Studio album by Barry White
- Released: January 2, 1976
- Recorded: 1975
- Genre: R&B, disco, soul
- Length: 31:21
- Label: 20th Century
- Producer: Barry White

Barry White chronology
| Barry White's Greatest Hits (1975) | Let the Music Play (1976) | Is This Whatcha Wont? (1976) |

Singles from Let the Music Play
- "Let the Music Play" Released: December 1975; "You See the Trouble with Me" Released: February 1976; "Baby, We Better Try to Get It Together" Released: July 1976;

= Let the Music Play (Barry White album) =

Let the Music Play is the self-produced fifth album by American R&B singer Barry White, recorded in 1975 and released in January 1976 on the 20th Century label.

Professional ratings
Review scores
| Source | Rating |
| AllMusic | Star |

==History==
The album reached No. 8 on the R&B albums chart and peaked at No. 42 on the Billboard 200. It also reached No. 22 on the UK Albums Chart. The album yielded the Billboard R&B Top Ten single, "Let the Music Play", which was actually an outtake from his previous album Just Another Way to Say I Love You and peaked at No. 4. It also reached No. 32 on the Billboard Hot 100 and No. 9 on the UK Singles Chart. Another single, "You See the Trouble with Me", reached No. 14 on the R&B chart and No. 2 on the UK Singles Chart. A third single, "Baby, We Better Try to Get It Together", reached No. 29 on the R&B Chart, No. 92 on the Billboard Hot 100, and No. 15 on the UK Singles Chart.
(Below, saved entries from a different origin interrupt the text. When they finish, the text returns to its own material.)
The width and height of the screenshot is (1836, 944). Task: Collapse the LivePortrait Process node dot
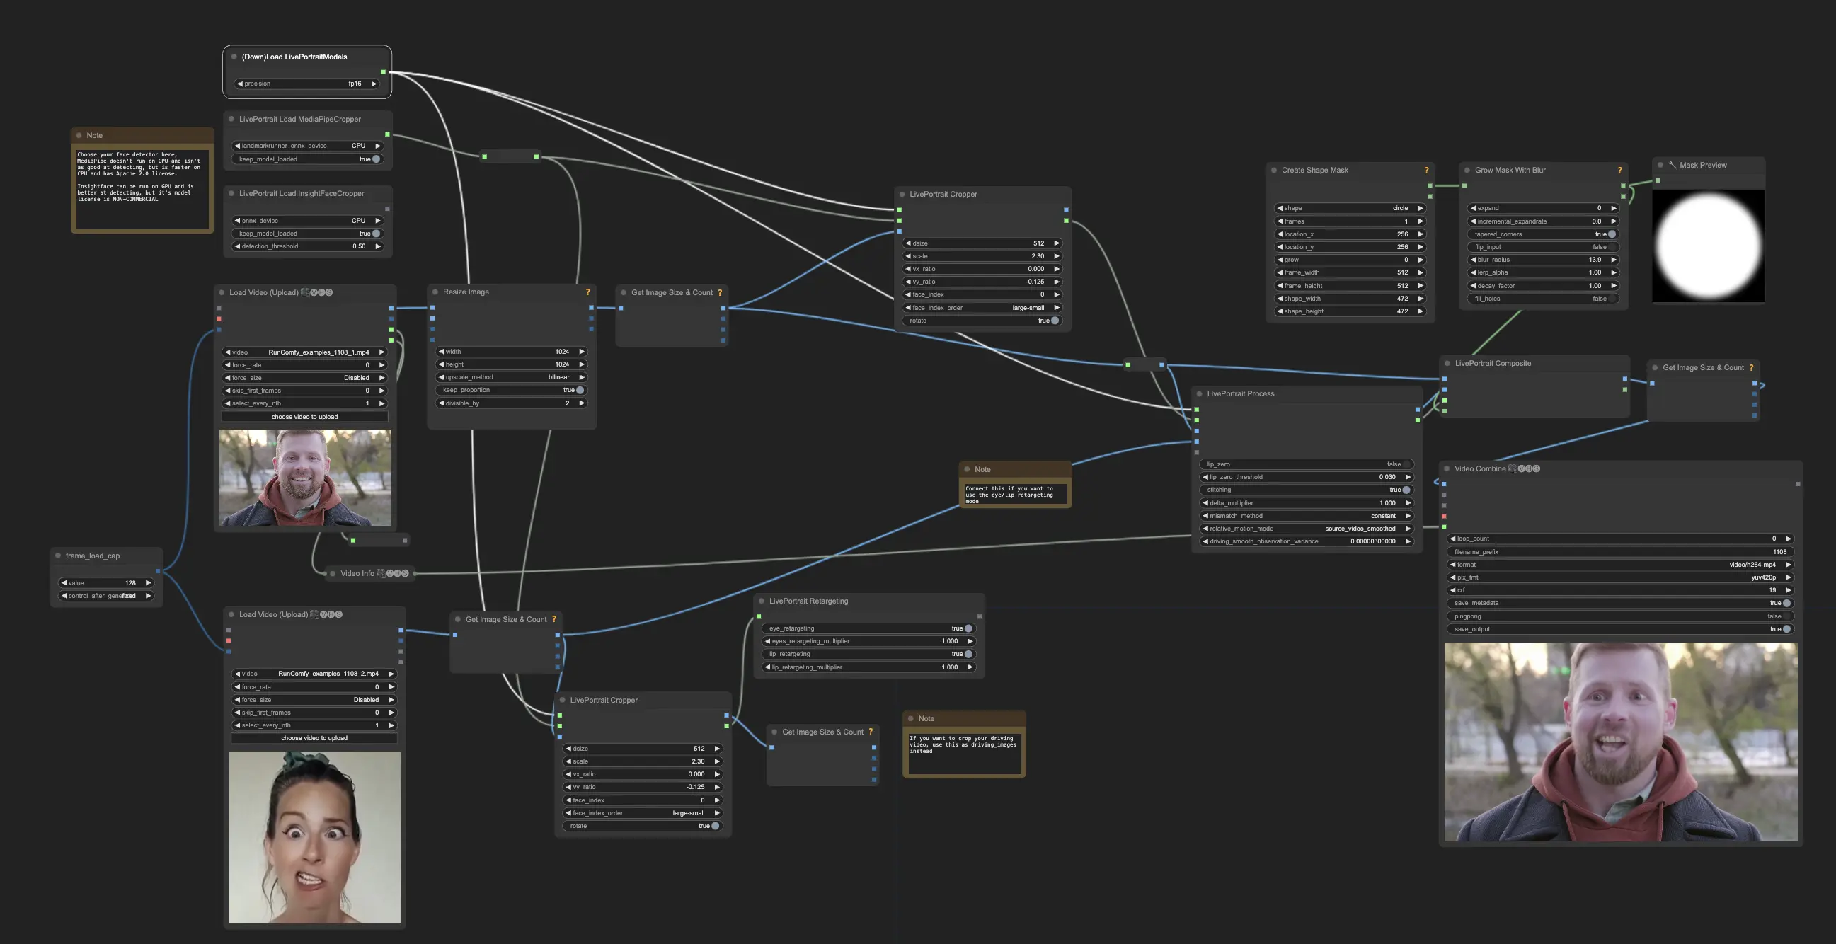coord(1200,394)

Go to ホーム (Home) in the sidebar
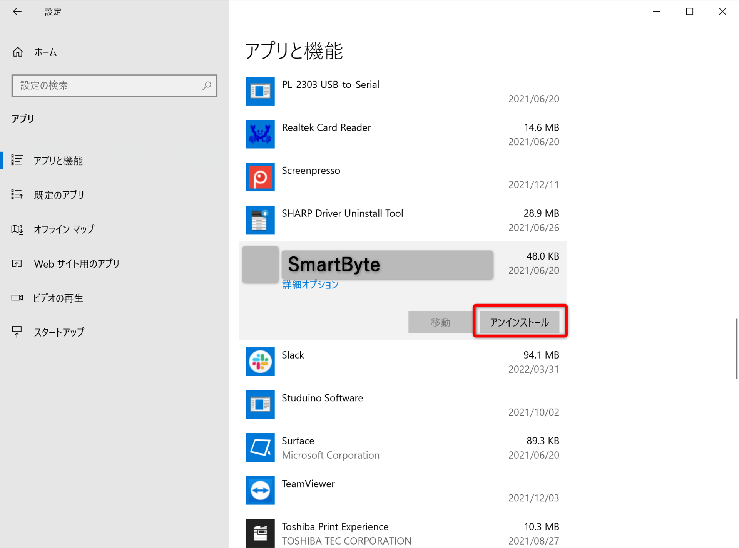(x=45, y=52)
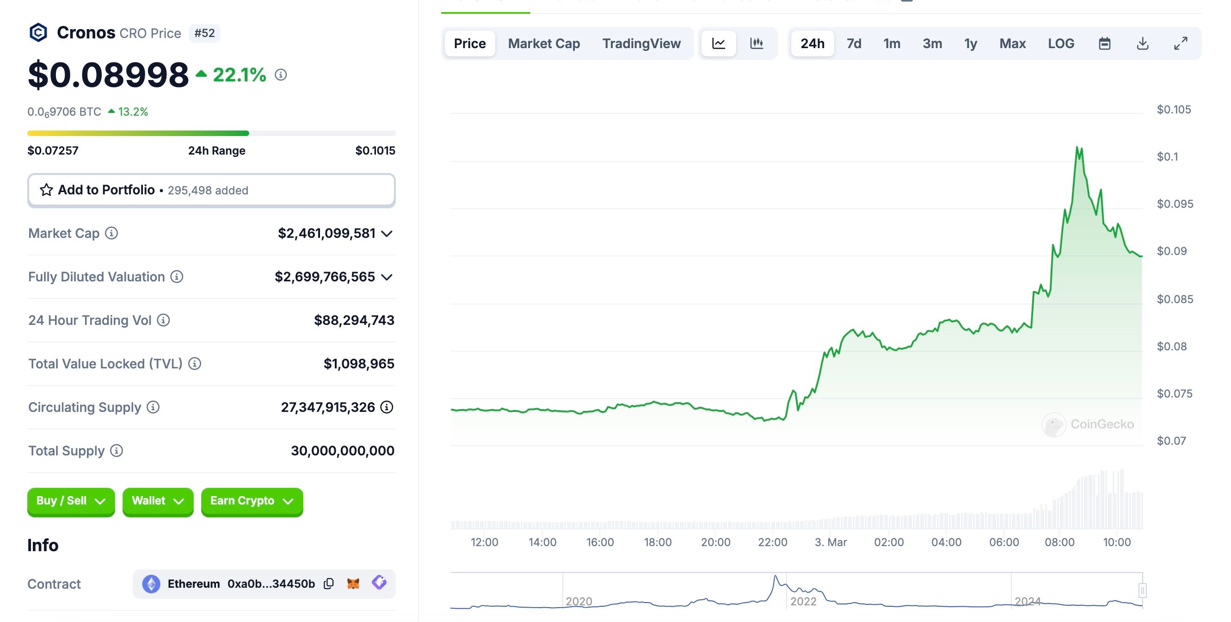Click the star icon in Add to Portfolio

click(46, 190)
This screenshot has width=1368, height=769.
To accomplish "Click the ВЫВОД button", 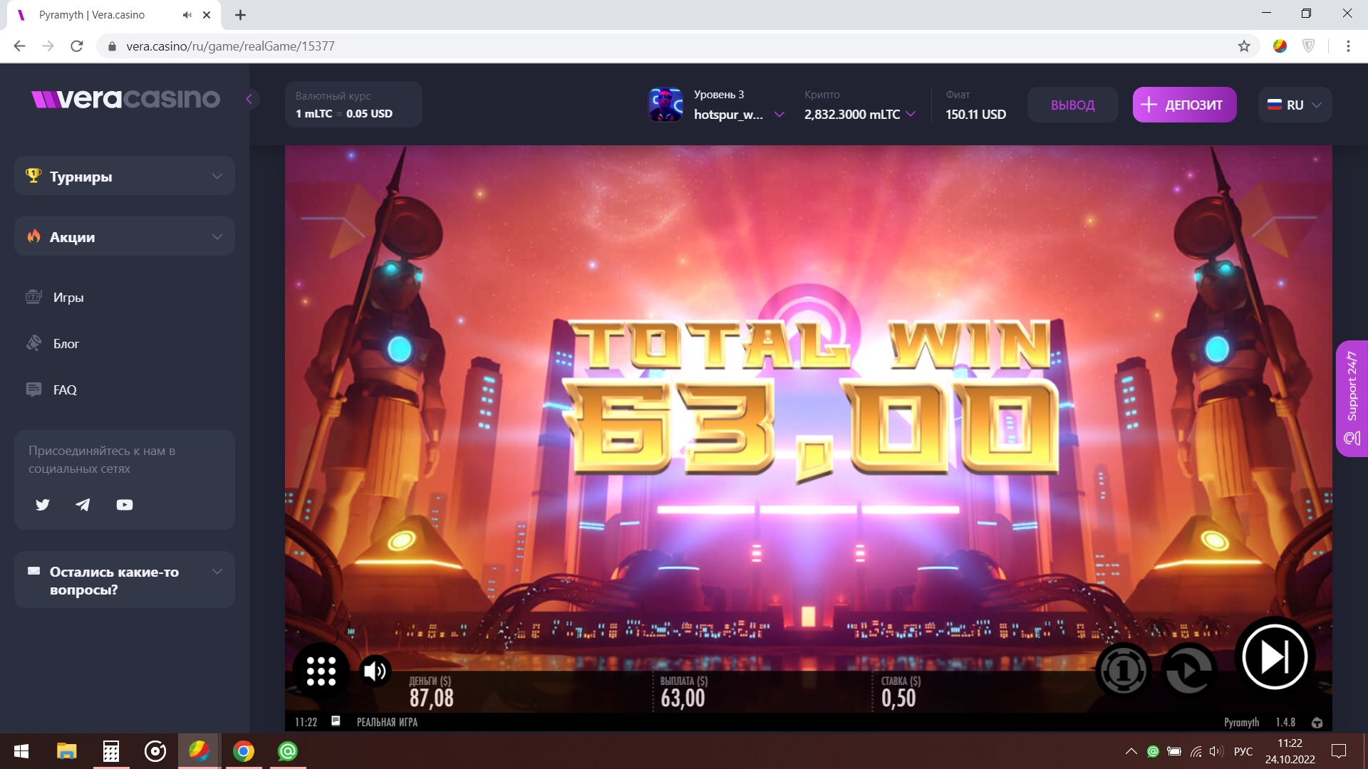I will (1072, 105).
The album was digitally remastered and reissued on CD with bonus tracks on February 14, 2012, by Hip-O Select.

==Track listing==

Side one
| No. | Title | Length |
|---|---|---|
| 1. | "I Don't Know Where Love Has Gone" | 4:57 |
| 2. | "If You Know, Won't You Tell Me" | 5:04 |
| 3. | "I'm So Blue and You Are Too" | 7:05 |

Side two
| No. | Title | Writer(s) | Length |
|---|---|---|---|
| 1. | "Baby, We Better Try to Get It Together" |  | 4:26 |
| 2. | "You See the Trouble with Me" | Barry White, Ray Parker | 3:30 |
| 3. | "Let the Music Play" |  | 6:16 |

2012 remastered bonus tracks
| No. | Title | Length |
|---|---|---|
| 7. | "Let the Music Play" (Single Version) | 3:30 |
| 8. | "Let the Music Play" (Instrumental B-Side Version) | 5:48 |
| 9. | "Let the Music Play" (M+M Throwback Mix) | 9:07 |
| 10. | "Let the Music Play" (Funkstar's Club Deluxe Mix) | 5:50 |
| 11. | "Let the Music Play" (Alternate Version) | 4:34 |

==Personnel==
- Barry White - lead vocals, arranger, conductor, design concept
- Ray Parker Jr. - Guitar
- Don Peake - orchestration
- Technical
- Barney Perkins, Frank Kejmar - engineer

==Charts==

===Weekly charts===

| Chart (1976) | Peak position |
|---|---|
| Australian Albums (Kent Music Report) | 75 |
| French Albums (SNEP) | 77 |
| German Albums (Offizielle Top 100) | 40 |
| Italian Albums (FIMI) | 87 |
| Norwegian Albums (VG-lista) | 12 |
| Swedish Albums (Sverigetopplistan) | 34 |
| UK Albums (OCC) | 22 |
| US Billboard 200 | 42 |
| US Top R&B/Hip-Hop Albums (Billboard) | 8 |

===Year-end charts===

| Chart (1976) | Position |
|---|---|
| US Top R&B/Hip-Hop Albums (Billboard) | 44 |

===Singles===

Year: Single; Peak chart positions
US: US R&B; US Dan; UK
1975: "Let the Music Play"; 32; 4; 15; 9
1976: "You See the Trouble with Me"; —; 14; 2
"Baby, We Better Try to Get It Together": 92; 29; —; 15

==Certifications and sales==

| Region | Certification | Certified units/sales |
| United Kingdom (BPI) | Silver | 60,000^{^} |
^{^} Shipments figures based on certification alone.